### [INSTRUCTIONS FOR THE TASK]
The expected answer is the data below, retyped exactly.

### [EXTRACTED DATA]

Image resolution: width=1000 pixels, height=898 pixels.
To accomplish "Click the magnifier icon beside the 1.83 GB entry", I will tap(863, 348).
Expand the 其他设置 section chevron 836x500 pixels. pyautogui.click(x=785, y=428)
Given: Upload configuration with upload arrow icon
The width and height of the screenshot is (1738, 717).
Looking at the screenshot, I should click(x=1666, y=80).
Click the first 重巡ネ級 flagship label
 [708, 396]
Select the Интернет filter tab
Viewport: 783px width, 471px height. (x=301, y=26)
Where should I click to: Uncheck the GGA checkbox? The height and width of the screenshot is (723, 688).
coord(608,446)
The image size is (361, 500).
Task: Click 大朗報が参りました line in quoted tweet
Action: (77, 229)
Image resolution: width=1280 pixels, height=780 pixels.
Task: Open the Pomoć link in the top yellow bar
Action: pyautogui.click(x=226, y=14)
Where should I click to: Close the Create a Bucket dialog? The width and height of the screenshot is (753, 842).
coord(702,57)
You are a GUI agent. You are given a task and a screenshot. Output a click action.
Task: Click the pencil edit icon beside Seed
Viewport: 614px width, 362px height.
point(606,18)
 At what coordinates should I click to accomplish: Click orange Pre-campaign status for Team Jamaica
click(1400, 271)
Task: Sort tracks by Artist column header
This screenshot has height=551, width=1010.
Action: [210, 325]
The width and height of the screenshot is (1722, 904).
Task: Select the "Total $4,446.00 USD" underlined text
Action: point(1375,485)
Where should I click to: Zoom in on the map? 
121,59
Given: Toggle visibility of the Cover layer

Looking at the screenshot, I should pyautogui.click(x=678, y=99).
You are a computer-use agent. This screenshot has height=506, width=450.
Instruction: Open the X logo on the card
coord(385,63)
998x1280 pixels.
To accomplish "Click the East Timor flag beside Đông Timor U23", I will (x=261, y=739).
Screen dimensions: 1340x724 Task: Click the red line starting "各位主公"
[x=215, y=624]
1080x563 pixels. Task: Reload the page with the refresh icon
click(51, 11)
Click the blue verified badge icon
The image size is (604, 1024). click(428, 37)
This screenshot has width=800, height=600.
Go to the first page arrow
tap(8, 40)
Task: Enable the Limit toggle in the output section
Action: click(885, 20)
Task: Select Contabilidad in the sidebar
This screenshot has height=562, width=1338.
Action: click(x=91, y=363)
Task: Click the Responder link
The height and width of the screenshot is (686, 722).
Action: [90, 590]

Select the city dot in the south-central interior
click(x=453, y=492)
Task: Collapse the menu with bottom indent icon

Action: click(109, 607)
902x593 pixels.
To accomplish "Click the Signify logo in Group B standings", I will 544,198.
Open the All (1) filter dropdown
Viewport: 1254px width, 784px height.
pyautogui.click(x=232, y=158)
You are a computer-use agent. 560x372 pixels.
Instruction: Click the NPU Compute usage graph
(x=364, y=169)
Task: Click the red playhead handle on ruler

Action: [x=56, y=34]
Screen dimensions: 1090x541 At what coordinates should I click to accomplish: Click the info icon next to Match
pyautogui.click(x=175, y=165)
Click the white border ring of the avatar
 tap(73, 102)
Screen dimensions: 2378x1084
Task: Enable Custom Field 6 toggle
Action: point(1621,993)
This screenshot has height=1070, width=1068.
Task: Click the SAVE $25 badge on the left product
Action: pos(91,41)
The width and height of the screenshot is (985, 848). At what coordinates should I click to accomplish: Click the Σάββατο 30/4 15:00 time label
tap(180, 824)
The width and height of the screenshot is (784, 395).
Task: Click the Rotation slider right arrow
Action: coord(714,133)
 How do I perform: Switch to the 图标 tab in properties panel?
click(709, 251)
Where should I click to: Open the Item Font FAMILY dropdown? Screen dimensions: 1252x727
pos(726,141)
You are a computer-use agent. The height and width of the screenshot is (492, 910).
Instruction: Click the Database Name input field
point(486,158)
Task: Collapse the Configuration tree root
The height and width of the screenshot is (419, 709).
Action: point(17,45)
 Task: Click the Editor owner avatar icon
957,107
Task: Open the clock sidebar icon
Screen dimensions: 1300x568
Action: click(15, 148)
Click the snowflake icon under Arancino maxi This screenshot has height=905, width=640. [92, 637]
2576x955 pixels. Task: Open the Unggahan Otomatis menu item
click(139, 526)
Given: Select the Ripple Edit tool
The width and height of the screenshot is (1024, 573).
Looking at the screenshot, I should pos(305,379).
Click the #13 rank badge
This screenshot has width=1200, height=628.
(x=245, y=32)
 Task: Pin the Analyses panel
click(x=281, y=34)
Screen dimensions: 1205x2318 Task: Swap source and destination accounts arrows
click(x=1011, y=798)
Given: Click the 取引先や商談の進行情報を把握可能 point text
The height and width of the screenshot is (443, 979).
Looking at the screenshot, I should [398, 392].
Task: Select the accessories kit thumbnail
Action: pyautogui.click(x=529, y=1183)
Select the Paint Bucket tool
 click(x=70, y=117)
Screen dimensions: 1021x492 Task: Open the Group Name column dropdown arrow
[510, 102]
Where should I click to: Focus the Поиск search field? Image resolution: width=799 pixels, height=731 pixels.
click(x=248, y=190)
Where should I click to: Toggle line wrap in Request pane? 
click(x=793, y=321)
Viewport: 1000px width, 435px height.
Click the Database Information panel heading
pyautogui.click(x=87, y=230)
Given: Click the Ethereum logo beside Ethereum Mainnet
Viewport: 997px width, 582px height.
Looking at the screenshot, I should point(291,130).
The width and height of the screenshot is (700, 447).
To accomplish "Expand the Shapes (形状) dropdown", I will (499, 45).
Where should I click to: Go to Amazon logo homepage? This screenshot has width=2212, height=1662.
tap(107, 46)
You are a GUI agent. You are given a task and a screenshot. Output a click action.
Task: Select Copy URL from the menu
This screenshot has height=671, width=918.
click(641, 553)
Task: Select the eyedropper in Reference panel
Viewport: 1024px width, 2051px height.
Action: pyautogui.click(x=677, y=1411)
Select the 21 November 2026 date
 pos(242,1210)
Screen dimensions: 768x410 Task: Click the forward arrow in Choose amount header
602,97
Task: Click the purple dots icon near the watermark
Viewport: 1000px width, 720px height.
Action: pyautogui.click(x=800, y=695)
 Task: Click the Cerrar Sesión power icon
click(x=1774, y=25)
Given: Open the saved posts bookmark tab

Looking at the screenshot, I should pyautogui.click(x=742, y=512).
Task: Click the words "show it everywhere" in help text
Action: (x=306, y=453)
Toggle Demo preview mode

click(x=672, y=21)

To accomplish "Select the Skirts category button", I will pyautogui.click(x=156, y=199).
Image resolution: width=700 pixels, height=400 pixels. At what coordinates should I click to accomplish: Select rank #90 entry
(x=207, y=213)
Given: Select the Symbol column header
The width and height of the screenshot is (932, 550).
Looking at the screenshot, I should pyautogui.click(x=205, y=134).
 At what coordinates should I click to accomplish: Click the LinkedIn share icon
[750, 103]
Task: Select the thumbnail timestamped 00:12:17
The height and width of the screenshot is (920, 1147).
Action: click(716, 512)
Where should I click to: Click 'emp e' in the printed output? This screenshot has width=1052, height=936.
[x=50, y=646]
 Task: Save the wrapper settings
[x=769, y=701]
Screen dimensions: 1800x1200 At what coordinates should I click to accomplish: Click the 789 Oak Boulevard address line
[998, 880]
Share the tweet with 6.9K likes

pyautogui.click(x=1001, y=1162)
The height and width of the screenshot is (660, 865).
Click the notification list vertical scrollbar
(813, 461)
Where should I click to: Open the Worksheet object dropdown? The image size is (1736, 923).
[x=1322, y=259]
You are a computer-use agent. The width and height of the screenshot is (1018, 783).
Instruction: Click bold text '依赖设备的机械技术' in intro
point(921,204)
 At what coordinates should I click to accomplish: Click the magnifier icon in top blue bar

### [OUTPUT FOR THIS TASK]
Image resolution: width=1000 pixels, height=898 pixels.
To accomplish "Click the magnifier icon beside the 1.83 GB entry", I will tap(863, 348).
Expand the 其他设置 section chevron 836x500 pixels. pyautogui.click(x=785, y=428)
Given: Upload configuration with upload arrow icon
The width and height of the screenshot is (1738, 717).
Looking at the screenshot, I should click(x=1666, y=80).
Click the first 重巡ネ級 flagship label
 [708, 396]
Select the Интернет filter tab
Viewport: 783px width, 471px height. (x=301, y=26)
Where should I click to: Uncheck the GGA checkbox? The height and width of the screenshot is (723, 688).
coord(608,446)
The image size is (361, 500).
Task: Click 大朗報が参りました line in quoted tweet
Action: (77, 229)
Image resolution: width=1280 pixels, height=780 pixels.
Task: Open the Pomoć link in the top yellow bar
Action: pyautogui.click(x=226, y=14)
Where should I click to: Close the Create a Bucket dialog? The width and height of the screenshot is (753, 842).
coord(702,57)
You are a GUI agent. You are given a task and a screenshot. Output a click action.
Task: Click the pencil edit icon beside Seed
Viewport: 614px width, 362px height.
point(606,18)
 At what coordinates should I click to accomplish: Click orange Pre-campaign status for Team Jamaica
click(1400, 271)
Task: Sort tracks by Artist column header
This screenshot has height=551, width=1010.
Action: [210, 325]
The width and height of the screenshot is (1722, 904).
Task: Select the "Total $4,446.00 USD" underlined text
Action: point(1375,485)
Where should I click to: Zoom in on the map? 
121,59
Given: Toggle visibility of the Cover layer

Looking at the screenshot, I should pyautogui.click(x=678, y=99).
You are a computer-use agent. This screenshot has height=506, width=450.
Instruction: Open the X logo on the card
coord(385,63)
998x1280 pixels.
To accomplish "Click the East Timor flag beside Đông Timor U23", I will (x=261, y=739).
Screen dimensions: 1340x724 Task: Click the red line starting "各位主公"
[x=215, y=624]
1080x563 pixels. Task: Reload the page with the refresh icon
click(51, 11)
Click the blue verified badge icon
The image size is (604, 1024). click(428, 37)
This screenshot has width=800, height=600.
Go to the first page arrow
tap(8, 40)
Task: Enable the Limit toggle in the output section
Action: click(885, 20)
Task: Select Contabilidad in the sidebar
This screenshot has height=562, width=1338.
Action: click(x=91, y=363)
Task: Click the Responder link
The height and width of the screenshot is (686, 722).
Action: [90, 590]

Select the city dot in the south-central interior
click(x=453, y=492)
Task: Collapse the menu with bottom indent icon

Action: click(109, 607)
902x593 pixels.
To accomplish "Click the Signify logo in Group B standings", I will 544,198.
Open the All (1) filter dropdown
Viewport: 1254px width, 784px height.
pyautogui.click(x=232, y=158)
You are a computer-use agent. 560x372 pixels.
Instruction: Click the NPU Compute usage graph
(x=364, y=169)
Task: Click the red playhead handle on ruler

Action: [x=56, y=34]
Screen dimensions: 1090x541 At what coordinates should I click to accomplish: Click the info icon next to Match
pyautogui.click(x=175, y=165)
Click the white border ring of the avatar
 tap(73, 102)
Screen dimensions: 2378x1084
Task: Enable Custom Field 6 toggle
Action: point(1621,993)
This screenshot has height=1070, width=1068.
Task: Click the SAVE $25 badge on the left product
Action: pos(91,41)
The width and height of the screenshot is (985, 848). At what coordinates should I click to accomplish: Click the Σάββατο 30/4 15:00 time label
tap(180, 824)
The width and height of the screenshot is (784, 395).
Task: Click the Rotation slider right arrow
Action: coord(714,133)
 How do I perform: Switch to the 图标 tab in properties panel?
click(709, 251)
Where should I click to: Open the Item Font FAMILY dropdown? Screen dimensions: 1252x727
pos(726,141)
You are a computer-use agent. The height and width of the screenshot is (492, 910).
Instruction: Click the Database Name input field
point(486,158)
Task: Collapse the Configuration tree root
The height and width of the screenshot is (419, 709).
Action: point(17,45)
 Task: Click the Editor owner avatar icon
957,107
Task: Open the clock sidebar icon
Screen dimensions: 1300x568
Action: click(15, 148)
Click the snowflake icon under Arancino maxi This screenshot has height=905, width=640. [92, 637]
2576x955 pixels. Task: Open the Unggahan Otomatis menu item
click(139, 526)
Given: Select the Ripple Edit tool
The width and height of the screenshot is (1024, 573).
Looking at the screenshot, I should pos(305,379).
Click the #13 rank badge
This screenshot has width=1200, height=628.
(x=245, y=32)
 Task: Pin the Analyses panel
click(x=281, y=34)
Screen dimensions: 1205x2318 Task: Swap source and destination accounts arrows
click(x=1011, y=798)
Given: Click the 取引先や商談の進行情報を把握可能 point text
The height and width of the screenshot is (443, 979).
Looking at the screenshot, I should [398, 392].
Task: Select the accessories kit thumbnail
Action: pyautogui.click(x=529, y=1183)
Select the Paint Bucket tool
 click(x=70, y=117)
Screen dimensions: 1021x492 Task: Open the Group Name column dropdown arrow
[510, 102]
Where should I click to: Focus the Поиск search field? Image resolution: width=799 pixels, height=731 pixels.
click(x=248, y=190)
Where should I click to: Toggle line wrap in Request pane? 
click(x=793, y=321)
Viewport: 1000px width, 435px height.
Click the Database Information panel heading
pyautogui.click(x=87, y=230)
Given: Click the Ethereum logo beside Ethereum Mainnet
Viewport: 997px width, 582px height.
Looking at the screenshot, I should point(291,130).
The width and height of the screenshot is (700, 447).
To accomplish "Expand the Shapes (形状) dropdown", I will (499, 45).
Where should I click to: Go to Amazon logo homepage? This screenshot has width=2212, height=1662.
tap(107, 46)
You are a GUI agent. You are given a task and a screenshot. Output a click action.
Task: Select Copy URL from the menu
This screenshot has height=671, width=918.
click(641, 553)
Task: Select the eyedropper in Reference panel
Viewport: 1024px width, 2051px height.
Action: pyautogui.click(x=677, y=1411)
Select the 21 November 2026 date
 pos(242,1210)
Screen dimensions: 768x410 Task: Click the forward arrow in Choose amount header
602,97
Task: Click the purple dots icon near the watermark
Viewport: 1000px width, 720px height.
Action: pyautogui.click(x=800, y=695)
 Task: Click the Cerrar Sesión power icon
click(x=1774, y=25)
Given: Open the saved posts bookmark tab

Looking at the screenshot, I should pyautogui.click(x=742, y=512).
Task: Click the words "show it everywhere" in help text
Action: (x=306, y=453)
Toggle Demo preview mode

click(x=672, y=21)

To accomplish "Select the Skirts category button", I will pyautogui.click(x=156, y=199).
Image resolution: width=700 pixels, height=400 pixels. At what coordinates should I click to accomplish: Select rank #90 entry
(x=207, y=213)
Given: Select the Symbol column header
The width and height of the screenshot is (932, 550).
Looking at the screenshot, I should pyautogui.click(x=205, y=134).
 At what coordinates should I click to accomplish: Click the LinkedIn share icon
[750, 103]
Task: Select the thumbnail timestamped 00:12:17
The height and width of the screenshot is (920, 1147).
Action: click(716, 512)
Where should I click to: Click 'emp e' in the printed output? This screenshot has width=1052, height=936.
[x=50, y=646]
 Task: Save the wrapper settings
[x=769, y=701]
Screen dimensions: 1800x1200 At what coordinates should I click to accomplish: Click the 789 Oak Boulevard address line
[998, 880]
Share the tweet with 6.9K likes

pyautogui.click(x=1001, y=1162)
The height and width of the screenshot is (660, 865).
Click the notification list vertical scrollbar
(813, 461)
Where should I click to: Open the Worksheet object dropdown? The image size is (1736, 923).
[x=1322, y=259]
You are a computer-use agent. The width and height of the screenshot is (1018, 783).
Instruction: Click bold text '依赖设备的机械技术' in intro
point(921,204)
 At what coordinates should I click to accomplish: Click the magnifier icon in top blue bar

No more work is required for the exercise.